その地域・医療圏における循環器疾患に対する治療は基本的にはその医療圏で手術やカテーテル治療などの侵襲的な治療を完結させることで、コロナ禍のような非常事態においても治療が途切れたり、そのタイミングを逃してしまったりすることが回避できる。特に東京などの多くの医療機関が乱立する都市圏では各医療圏に高度な治療ができる医療機関が必ずあるため、地域の患者はその地域で治療し、基幹病院は治療後のフォローアップを責任を持って行うべきだ。循環器疾患は高齢者に多く発症し治療後のきめ細かい経過観察が必要になるため、地域のプライマリケアを提供する医療機関と高度医療を提供する医療機関のきめ細やかな連携が必要になる。

また、特に循環器疾患急性期の主な症状は呼吸困難であり、COVID-19による症状と区別がつかないことが多く、PCR検査の結果が陰性となるまではCOVID-19類似症として扱い陰圧室やPPE装着など特殊な状態で診療することが必要になる。そのためCOVID-19対応体制が十分に取れていない医療機関では呼吸困難が主訴というだけで急性期心疾患に対する治療が提供できなくなってしまう。かかりつけの患者であっても、その容態が悪くなった場合に応需することができないという事態が発生した。墨東病院は類似症患者が多く発生することを見越して類似症患者専用の病床を確保し、安全に診療する体制を整えることができたため、多くの類似症患者を受け入れることができた。感染症科や救急診療科と協力し患者導線やカテーテル検査室の運用方法を工夫することで、COVID-19患者が急性心筋梗塞を発症した場合に遅滞なく治療を行う体制が整った。
今後 「with コロナ」の時代になれば、今まで以上に至る所にCOVID-19が潜むようになる。循環器救急疾患などのCOVID-19合併が疑われる症例についてはそのような診療体制が整った医療機関へ優先的に搬送することで、治療の遅れに直結する搬送後の再転院を最小限に抑えることができる上に、地域の体制の整っていない医療機関での院内感染を防ぐことができるため、地域医療逼迫を回避することもできる。さらに、墨東病院で築かれた感染症に強い診療体制を他医療機関と共有することで、「with コロナ」の時代における地域の医療の安全性向上に貢献できると考えている。

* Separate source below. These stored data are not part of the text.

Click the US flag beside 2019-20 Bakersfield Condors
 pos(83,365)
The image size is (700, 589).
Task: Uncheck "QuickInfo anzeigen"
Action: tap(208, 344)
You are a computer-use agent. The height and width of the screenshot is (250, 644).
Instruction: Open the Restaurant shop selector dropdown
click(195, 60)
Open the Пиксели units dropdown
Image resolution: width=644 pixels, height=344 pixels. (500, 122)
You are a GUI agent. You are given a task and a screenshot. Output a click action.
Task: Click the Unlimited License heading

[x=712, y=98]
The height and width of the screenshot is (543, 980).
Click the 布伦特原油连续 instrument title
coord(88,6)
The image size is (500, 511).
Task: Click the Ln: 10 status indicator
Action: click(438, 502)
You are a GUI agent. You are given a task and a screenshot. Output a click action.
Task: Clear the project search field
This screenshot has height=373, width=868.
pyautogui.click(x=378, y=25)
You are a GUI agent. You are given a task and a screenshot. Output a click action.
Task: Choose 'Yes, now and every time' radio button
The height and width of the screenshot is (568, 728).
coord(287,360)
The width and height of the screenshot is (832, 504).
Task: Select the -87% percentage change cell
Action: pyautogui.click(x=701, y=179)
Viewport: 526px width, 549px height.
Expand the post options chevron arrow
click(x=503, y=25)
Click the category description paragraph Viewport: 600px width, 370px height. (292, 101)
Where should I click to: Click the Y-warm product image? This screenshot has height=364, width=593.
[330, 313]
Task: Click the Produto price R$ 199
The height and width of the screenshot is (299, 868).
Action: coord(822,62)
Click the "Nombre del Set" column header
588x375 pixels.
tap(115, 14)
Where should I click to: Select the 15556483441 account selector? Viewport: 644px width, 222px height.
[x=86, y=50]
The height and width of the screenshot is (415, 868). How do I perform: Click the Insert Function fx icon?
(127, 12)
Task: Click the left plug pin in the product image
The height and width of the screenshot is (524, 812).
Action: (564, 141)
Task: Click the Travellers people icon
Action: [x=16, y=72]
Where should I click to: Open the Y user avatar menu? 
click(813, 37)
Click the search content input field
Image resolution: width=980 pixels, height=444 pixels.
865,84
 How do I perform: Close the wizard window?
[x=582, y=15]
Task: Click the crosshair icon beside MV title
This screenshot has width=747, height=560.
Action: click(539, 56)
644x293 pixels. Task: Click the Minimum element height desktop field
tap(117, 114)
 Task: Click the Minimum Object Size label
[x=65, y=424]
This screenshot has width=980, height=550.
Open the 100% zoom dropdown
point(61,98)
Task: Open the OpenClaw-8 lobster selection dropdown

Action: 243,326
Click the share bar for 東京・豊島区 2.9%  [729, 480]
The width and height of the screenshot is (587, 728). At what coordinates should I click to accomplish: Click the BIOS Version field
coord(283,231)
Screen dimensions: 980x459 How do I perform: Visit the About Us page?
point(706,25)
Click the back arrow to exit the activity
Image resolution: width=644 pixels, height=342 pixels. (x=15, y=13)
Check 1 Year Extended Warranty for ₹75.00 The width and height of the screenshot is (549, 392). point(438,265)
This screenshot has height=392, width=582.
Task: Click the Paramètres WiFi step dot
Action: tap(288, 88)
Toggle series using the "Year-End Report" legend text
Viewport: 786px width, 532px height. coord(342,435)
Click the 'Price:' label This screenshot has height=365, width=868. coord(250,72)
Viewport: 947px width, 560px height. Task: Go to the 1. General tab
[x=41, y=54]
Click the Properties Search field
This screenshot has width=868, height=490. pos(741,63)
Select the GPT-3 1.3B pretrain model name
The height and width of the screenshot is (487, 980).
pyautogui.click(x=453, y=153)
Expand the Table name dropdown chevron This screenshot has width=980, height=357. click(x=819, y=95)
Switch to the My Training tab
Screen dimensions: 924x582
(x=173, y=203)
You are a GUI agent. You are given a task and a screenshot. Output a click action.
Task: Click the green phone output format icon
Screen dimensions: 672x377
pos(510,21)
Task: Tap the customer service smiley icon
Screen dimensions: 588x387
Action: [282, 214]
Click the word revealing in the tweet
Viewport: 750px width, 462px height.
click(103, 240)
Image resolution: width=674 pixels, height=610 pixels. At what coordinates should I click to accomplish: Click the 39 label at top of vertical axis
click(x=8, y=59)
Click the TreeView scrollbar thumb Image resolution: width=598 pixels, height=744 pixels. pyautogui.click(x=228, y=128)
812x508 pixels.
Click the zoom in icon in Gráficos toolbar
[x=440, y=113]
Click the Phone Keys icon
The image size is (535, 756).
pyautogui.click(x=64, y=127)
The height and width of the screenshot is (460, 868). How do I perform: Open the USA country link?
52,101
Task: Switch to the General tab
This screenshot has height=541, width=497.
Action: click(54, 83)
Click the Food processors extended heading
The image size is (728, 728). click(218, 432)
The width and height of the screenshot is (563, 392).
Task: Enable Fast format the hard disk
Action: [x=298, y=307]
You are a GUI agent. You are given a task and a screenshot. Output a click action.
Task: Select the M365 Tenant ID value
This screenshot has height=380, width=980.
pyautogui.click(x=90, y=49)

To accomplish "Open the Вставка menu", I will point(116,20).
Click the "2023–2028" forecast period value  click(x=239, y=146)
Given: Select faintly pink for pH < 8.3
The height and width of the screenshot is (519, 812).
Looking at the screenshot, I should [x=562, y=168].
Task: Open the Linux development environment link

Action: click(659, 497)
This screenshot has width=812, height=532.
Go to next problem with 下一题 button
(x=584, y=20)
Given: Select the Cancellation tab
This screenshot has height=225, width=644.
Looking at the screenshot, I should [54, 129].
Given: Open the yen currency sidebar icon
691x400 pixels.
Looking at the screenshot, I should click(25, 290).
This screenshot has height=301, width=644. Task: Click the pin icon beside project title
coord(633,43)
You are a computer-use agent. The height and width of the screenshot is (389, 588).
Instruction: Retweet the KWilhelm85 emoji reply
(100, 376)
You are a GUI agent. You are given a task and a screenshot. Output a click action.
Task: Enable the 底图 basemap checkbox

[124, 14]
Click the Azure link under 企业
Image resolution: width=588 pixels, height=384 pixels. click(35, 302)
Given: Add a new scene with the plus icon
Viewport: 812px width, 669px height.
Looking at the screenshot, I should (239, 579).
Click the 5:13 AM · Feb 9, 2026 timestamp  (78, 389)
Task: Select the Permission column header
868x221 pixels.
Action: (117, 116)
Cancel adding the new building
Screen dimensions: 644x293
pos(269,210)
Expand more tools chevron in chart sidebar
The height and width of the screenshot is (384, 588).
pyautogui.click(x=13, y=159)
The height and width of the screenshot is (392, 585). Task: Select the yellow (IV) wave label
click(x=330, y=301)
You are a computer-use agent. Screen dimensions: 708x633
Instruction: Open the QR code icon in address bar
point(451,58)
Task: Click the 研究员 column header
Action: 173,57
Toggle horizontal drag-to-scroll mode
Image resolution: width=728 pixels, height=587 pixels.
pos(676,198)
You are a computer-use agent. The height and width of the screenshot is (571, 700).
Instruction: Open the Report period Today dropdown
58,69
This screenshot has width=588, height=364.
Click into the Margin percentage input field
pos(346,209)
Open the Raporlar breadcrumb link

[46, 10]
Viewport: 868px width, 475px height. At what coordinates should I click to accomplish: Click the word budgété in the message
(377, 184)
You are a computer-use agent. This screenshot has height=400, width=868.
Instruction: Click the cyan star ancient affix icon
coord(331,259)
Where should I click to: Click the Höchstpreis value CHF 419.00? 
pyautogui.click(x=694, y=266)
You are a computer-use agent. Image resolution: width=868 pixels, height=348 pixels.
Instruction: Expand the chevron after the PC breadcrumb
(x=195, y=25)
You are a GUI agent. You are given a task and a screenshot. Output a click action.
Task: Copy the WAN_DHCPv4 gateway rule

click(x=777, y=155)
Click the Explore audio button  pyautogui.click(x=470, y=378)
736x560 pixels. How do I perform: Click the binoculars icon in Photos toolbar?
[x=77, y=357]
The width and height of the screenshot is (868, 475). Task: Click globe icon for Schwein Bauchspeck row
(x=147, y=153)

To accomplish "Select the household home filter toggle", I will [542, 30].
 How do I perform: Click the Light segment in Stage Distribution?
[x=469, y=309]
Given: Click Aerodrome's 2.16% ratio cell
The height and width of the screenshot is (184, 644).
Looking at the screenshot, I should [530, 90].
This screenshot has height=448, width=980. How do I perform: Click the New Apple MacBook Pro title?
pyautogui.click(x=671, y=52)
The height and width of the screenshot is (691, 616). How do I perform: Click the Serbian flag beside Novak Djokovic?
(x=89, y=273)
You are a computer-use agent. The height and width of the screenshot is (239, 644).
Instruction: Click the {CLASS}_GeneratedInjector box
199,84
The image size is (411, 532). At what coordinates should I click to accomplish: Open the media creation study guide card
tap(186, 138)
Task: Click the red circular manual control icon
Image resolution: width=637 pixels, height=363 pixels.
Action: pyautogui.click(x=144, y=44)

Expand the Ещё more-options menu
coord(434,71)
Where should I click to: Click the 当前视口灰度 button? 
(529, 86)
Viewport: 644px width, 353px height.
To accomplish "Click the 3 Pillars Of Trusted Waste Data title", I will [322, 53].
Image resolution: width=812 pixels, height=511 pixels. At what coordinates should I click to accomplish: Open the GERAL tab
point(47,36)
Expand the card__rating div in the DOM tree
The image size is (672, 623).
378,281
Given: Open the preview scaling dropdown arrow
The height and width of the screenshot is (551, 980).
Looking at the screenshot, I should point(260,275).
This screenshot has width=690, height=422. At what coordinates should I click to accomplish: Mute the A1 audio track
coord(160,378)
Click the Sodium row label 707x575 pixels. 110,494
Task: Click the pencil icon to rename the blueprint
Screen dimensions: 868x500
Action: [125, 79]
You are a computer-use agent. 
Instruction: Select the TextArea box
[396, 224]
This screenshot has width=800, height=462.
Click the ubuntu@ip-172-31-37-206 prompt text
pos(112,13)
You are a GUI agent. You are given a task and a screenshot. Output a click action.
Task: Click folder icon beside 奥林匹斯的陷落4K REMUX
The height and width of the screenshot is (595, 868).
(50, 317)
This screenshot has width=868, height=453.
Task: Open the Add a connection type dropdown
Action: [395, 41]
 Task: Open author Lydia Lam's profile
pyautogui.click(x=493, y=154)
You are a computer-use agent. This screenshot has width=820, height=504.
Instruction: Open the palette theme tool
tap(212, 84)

幾つもの大きな感染の波を総力を上げて乗り超えてきた墨東病院は、今や感染症に強い診療体制を院内全体に構築することができた。循環器科としても、今後より一層救急部門や感染症部門と連携して心疾患の安全で最適なタイミングでの治療を区東部・城東地域に提供し続けるとともに、コロナ禍における循環器診療体制の構築方法を発信し、東京都における循環器診療体制の底上げに貢献していきたい。